According to Forbes, AI is now being used to conduct music therapy, a formal clinical intervention for mental health. The practice is being driven by the widespread adoption of generative AI, with services like ChatGPT boasting over 800 million weekly active users, a notable portion of whom seek mental health advice. This comes despite a major lawsuit filed against OpenAI in August of this year over a lack of safeguards in providing cognitive advisement. The author, who has written over one hundred columns on AI in mental health, demonstrates how a generic LLM can both successfully craft calming music and, in a separate test, disastrously insist that unhelpful, frenetic music is beneficial despite user protests. The analysis positions this as a global experiment with tremendous potential upside but also hidden, serious risks.
The AI Therapy Grab Bag
Here’s the thing: using a generic AI like ChatGPT for music therapy is a total crapshoot. The Forbes piece shows it perfectly. In one chat, the AI composes a fitting piece and guides a thoughtful reflection. In the next, it picks wildly inappropriate, super-fast music and then argues with the user that it’s helping, completely ignoring their feedback. That’s terrifying. It’s like the AI gets anchored to its first bad idea and just doubles down. This isn’t a trained therapist adjusting their approach; it’s a stochastic parrot stuck on a harmful loop. And given that the top use for these LLMs is already mental health advice, that loop is playing for millions of people nightly.
Where The Safeguards Are M.I.A.
So why is this happening?
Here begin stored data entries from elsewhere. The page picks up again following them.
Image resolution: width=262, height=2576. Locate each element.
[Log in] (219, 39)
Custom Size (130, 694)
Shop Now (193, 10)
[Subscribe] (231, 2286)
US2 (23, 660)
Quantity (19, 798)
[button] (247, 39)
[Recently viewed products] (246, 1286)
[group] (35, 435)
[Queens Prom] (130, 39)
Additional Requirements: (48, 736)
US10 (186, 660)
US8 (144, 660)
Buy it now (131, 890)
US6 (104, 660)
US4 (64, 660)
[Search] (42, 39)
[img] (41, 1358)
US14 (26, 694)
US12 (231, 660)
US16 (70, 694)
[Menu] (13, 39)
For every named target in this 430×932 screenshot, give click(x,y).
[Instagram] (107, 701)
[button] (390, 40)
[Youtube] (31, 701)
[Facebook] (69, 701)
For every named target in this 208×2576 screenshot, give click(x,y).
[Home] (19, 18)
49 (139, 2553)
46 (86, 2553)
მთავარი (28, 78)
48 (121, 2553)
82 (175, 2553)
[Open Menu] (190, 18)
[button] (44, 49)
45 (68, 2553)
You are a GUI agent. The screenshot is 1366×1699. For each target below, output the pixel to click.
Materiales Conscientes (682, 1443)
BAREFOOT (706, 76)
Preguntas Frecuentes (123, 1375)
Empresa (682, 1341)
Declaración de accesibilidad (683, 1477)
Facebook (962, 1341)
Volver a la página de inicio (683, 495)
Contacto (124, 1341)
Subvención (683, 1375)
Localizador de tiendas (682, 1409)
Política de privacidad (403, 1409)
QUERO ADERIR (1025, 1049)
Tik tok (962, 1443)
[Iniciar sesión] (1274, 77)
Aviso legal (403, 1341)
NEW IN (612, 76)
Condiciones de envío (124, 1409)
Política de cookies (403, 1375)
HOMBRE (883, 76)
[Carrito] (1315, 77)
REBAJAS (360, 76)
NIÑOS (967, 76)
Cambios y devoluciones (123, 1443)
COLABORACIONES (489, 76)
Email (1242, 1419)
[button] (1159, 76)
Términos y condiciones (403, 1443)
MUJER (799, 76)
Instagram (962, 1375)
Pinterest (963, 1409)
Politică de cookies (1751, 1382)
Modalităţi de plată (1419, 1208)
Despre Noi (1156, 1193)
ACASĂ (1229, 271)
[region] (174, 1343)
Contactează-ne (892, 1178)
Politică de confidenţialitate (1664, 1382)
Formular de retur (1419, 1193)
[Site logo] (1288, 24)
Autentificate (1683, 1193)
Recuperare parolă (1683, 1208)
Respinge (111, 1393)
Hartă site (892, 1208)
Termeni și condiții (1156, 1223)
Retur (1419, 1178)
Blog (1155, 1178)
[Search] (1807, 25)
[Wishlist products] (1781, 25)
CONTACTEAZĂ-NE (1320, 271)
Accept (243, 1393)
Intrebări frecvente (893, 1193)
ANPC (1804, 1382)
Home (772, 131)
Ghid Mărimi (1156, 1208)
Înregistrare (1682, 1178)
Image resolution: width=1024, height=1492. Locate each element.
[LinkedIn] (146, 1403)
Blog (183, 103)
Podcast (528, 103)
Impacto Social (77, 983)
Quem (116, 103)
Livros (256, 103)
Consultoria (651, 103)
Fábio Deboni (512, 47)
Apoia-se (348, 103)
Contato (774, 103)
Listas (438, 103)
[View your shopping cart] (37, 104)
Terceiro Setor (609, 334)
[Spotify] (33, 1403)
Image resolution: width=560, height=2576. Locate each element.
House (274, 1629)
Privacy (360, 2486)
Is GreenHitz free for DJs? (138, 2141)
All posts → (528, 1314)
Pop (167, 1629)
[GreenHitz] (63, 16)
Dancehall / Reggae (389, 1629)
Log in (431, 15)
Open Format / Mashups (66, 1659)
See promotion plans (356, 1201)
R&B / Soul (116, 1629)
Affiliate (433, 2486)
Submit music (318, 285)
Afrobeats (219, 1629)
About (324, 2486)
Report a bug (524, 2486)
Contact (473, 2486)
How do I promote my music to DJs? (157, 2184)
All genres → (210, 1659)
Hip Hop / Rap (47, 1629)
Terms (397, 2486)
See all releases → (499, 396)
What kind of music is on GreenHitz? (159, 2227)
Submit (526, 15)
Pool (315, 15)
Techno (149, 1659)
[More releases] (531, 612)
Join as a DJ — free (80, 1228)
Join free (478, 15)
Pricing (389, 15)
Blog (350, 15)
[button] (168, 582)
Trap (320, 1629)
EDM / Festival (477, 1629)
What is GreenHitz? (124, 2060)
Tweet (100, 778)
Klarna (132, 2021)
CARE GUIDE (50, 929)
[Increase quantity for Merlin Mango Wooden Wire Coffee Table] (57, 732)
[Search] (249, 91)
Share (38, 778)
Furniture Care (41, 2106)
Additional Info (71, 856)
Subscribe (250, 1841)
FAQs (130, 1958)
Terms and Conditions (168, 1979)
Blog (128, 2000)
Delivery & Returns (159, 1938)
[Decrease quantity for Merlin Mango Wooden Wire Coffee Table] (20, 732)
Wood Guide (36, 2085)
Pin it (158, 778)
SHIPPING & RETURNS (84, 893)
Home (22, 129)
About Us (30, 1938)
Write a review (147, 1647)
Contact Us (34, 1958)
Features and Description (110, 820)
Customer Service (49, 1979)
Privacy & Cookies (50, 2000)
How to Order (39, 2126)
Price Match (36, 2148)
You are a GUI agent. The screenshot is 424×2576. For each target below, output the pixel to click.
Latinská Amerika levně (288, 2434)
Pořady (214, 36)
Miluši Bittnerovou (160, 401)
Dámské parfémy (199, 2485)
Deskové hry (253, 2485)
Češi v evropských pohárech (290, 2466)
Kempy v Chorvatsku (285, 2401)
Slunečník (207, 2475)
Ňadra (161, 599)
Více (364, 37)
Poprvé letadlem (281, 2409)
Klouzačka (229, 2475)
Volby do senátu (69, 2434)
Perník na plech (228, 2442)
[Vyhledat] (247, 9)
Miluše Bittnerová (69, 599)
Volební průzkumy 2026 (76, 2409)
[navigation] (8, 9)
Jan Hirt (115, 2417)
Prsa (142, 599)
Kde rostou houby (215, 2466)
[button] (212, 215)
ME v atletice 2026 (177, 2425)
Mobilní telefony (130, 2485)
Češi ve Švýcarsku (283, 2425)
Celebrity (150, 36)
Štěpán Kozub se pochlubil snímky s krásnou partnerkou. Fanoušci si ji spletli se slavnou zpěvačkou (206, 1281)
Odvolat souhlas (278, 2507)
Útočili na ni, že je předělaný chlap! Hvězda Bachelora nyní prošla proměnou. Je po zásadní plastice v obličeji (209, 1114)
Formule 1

Basically, these systems aren’t built for this. The article points out that today’s generic LLMs are “not at all akin to the robust capabilities of human therapists.” The lawsuit against OpenAI from August highlights the core issue: a glaring lack of robust safeguards. The author predicts all major AI makers will eventually “be taken to the woodshed” for this. The scariest risk isn’t just bad advice—it’s the AI’s potential to co-create delusions that could lead to self-harm. When an AI insists its chaotic music is calming against all evidence, that’s a small-scale version of validating a dangerous reality. It’s playing with fire, and the fire department hasn’t been invented yet.
Music Therapy Is Real Therapy
We need to remember what’s being automated here. Real music therapy is a serious, clinical practice overseen by trained professionals. It’s not just putting on a happy song. A therapist might use it to cope with stress, anxiety, depression, or memory issues, often integrated with other techniques. They don’t “just wing it.” The AI’s attempt to replicate this—by generating music and suggesting prompts—is a superficial mimicry of the structure, completely missing the human nuance, clinical judgment, and adaptive care plan. It’s turning a profound therapeutic tool into a digital mood ring. And look, if you need serious help, even the AI will usually tell you to see a human. That might be the only completely reliable piece of advice it gives.
We’re All In A Global Experiment
Now we’re stuck in this massive, unregulated experiment. The accessibility is seductive: 24/7, nearly free, no waiting rooms. But that convenience masks the danger. The Forbes columnist, who appeared on 60 Minutes to discuss these risks, is right to sound the alarm. We’re outsourcing moments of profound human vulnerability to systems that are, at their core, pattern-matching engines trained on internet data. They have no lived experience, no empathy, and a frightening capacity for confident error. So, can AI aid in music therapy someday? Maybe, with specialized, rigorously tested models. But right now, using a public chatbot for it is like using a highly sophisticated industrial panel PC to play a game of chess—it might work, but it’s not what it was built for, and you shouldn’t trust it with anything critical.